I felt just like Steve Harvey in this gif but it wasn’t until the relationship hit rock bottom that I realized how much of an effect his parental relationships really played on what transpired throughout our relationship. Sometimes people only experience the mental backlash of unhealthy relationships i.e my first and second relationships. With this one commitment issues arose from it so I was introduced to lies, cheating, and again, hurt. Now, let’s not blame those parental relationships for everything because obviously various things play a role into why people make the decisions they do but it indeed played a role in all three of these relationships.

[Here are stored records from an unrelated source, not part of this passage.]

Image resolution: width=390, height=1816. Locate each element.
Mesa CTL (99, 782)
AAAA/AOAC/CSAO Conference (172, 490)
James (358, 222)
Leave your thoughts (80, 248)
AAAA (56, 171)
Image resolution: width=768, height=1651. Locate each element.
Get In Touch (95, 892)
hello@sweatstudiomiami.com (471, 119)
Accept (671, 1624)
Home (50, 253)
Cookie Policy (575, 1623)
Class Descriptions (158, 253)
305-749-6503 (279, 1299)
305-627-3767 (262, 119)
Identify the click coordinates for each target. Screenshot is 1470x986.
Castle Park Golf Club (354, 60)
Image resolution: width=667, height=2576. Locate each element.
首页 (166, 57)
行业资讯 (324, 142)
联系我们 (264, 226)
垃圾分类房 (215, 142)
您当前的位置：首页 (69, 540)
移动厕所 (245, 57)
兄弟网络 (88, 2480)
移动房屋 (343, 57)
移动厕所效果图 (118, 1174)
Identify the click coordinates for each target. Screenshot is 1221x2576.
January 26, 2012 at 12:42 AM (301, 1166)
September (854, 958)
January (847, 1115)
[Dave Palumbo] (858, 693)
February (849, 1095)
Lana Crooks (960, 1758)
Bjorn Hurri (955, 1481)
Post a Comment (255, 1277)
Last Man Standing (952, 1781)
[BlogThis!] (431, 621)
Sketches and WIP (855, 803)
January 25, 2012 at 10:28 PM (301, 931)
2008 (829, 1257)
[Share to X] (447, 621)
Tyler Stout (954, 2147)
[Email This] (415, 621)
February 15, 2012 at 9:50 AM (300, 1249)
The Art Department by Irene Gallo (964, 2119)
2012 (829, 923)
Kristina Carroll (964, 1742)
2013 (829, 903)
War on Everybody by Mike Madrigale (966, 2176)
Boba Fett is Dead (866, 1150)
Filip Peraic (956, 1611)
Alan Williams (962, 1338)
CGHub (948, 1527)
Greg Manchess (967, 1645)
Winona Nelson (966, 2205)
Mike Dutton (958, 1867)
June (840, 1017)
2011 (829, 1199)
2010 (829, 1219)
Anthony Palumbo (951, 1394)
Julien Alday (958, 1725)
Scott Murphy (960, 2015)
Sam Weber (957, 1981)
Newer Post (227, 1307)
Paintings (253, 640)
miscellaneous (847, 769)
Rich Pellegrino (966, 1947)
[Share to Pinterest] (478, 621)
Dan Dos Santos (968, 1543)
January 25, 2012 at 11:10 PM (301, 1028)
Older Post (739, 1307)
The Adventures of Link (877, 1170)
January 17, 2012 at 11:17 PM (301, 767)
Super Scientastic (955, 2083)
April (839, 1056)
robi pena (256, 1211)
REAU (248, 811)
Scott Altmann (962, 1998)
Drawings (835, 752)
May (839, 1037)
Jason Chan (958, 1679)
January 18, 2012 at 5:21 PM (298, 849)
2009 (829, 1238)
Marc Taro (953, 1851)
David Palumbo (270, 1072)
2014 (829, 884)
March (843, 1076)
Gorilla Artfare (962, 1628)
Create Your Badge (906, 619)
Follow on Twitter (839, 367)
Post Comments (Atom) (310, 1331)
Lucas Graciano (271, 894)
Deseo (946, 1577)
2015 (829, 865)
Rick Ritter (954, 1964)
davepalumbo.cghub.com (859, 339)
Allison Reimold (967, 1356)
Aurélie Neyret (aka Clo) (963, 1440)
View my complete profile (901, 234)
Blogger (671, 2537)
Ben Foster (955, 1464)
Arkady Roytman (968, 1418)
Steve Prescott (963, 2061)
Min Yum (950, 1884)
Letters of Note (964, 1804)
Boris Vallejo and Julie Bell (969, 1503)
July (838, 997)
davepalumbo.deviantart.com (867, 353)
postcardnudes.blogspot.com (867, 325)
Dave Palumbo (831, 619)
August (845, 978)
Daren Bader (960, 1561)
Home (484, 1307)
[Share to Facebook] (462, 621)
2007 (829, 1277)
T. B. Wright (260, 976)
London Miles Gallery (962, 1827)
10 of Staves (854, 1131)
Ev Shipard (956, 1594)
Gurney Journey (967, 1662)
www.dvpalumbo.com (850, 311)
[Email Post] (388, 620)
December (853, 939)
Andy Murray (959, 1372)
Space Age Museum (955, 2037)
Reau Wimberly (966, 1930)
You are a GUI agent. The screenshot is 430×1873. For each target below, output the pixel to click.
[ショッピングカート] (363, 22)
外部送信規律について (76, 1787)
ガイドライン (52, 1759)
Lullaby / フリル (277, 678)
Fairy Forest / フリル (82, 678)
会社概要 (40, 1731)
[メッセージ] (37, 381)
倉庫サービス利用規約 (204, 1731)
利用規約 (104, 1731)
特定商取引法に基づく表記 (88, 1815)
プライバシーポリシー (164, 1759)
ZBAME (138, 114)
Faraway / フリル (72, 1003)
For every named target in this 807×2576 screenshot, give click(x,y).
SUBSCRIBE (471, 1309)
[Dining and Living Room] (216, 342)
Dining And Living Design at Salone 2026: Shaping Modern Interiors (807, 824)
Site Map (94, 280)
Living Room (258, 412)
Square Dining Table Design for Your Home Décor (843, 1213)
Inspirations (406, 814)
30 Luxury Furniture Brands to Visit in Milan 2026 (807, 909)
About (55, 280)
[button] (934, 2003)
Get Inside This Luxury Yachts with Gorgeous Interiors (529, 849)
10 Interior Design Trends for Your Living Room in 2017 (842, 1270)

So here I was left confused as hell wondering why and how the hell I kept encountering the SAME type of men. I felt like Drake always falling for the same type. Then it hit me, I’m the fixer and helper type. I stayed in relationships attracting the same type of men, men who needed to be fixed. Men who had a past that effected their present. A lot of women are in the same position, attracting emotionally damaged and unavailable men, cheating men, those scared of commitment, etc. We attract the ones whose pieces are all over the place and for some reason we feel reliable to help put those pieces back together. And then it hit me, I never gave myself time to actually question why it was I felt compelled to pick up someone else’s broken pieces without first fixing my own. I kept running full force without a second thought for others, putting someone else’s worthiness before my own and each time I failed and ended up being the one hurt. So why did I attract these type of men? Because in my heart I felt that I could fix them, like they needed someone like me to make them realize they could be happy and overcome their past, and that’s why I always stuck around until I felt I couldn’t. People like me get in relationships and want to be that source of support not realizing how much it’s effecting us when there’s no balance between helping someone else and helping yourself. We put our happiness into this person and while we may think we are happy within ourselves when that relationship ends we feel broken inside, like we’ve lost our source of happiness.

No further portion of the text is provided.